Given how much he fetishises America and things American, Duma Boko, the leader of the Umbrella for Democratic Change, will certainly not like Gavin’s depiction of his party.

“To date Botswana’s opposition parties have functioned largely as divided critics of government and beneficiaries of protest votes, but very rarely as sources of viable policy alternatives. A change in this state of affairs would be a sign of real democratic maturity,” writes Gavin, who was stationed in Gaborone when Boko ascended the UDC presidency.

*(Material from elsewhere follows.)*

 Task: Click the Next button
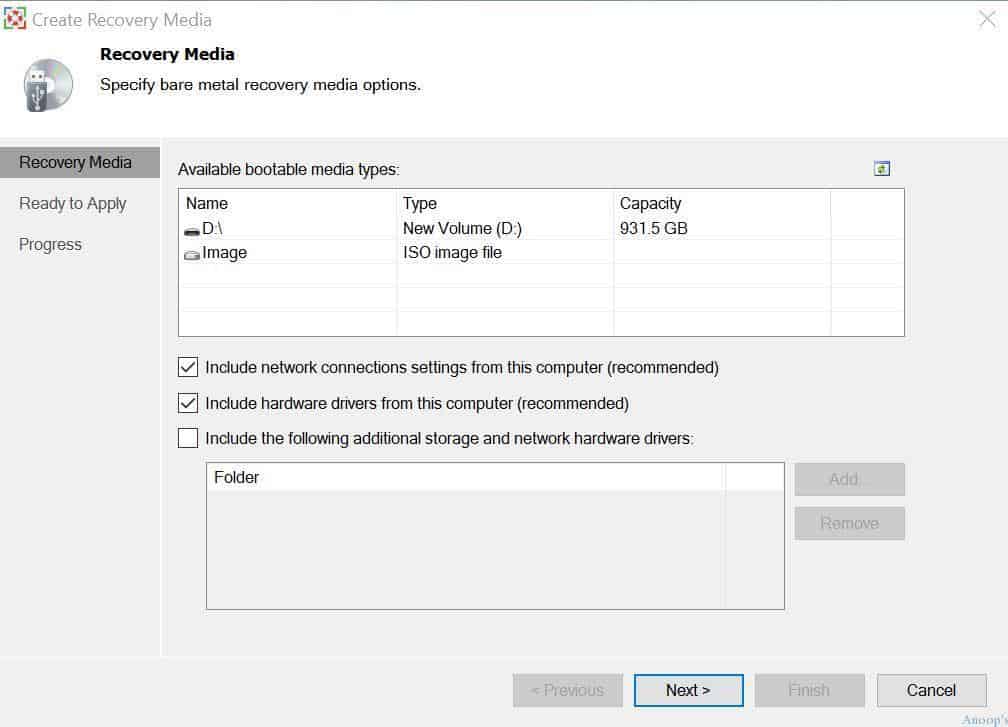688,690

In this election cycle, UDC has promise to increase the minimum wage from P600 to P3000 a month but some ÔÇô including non-partisan experts – see this as an empty promise. Speaking at a political rally last month, the BDP parliamentary candidate for Gaborone Bonnington North, Anna Mokgethi, said that such generosity would only exert unprecedented financial pressure on ordinary citizens because someone who employed a housemaid and cattle hand would have to shell out P6000 a month.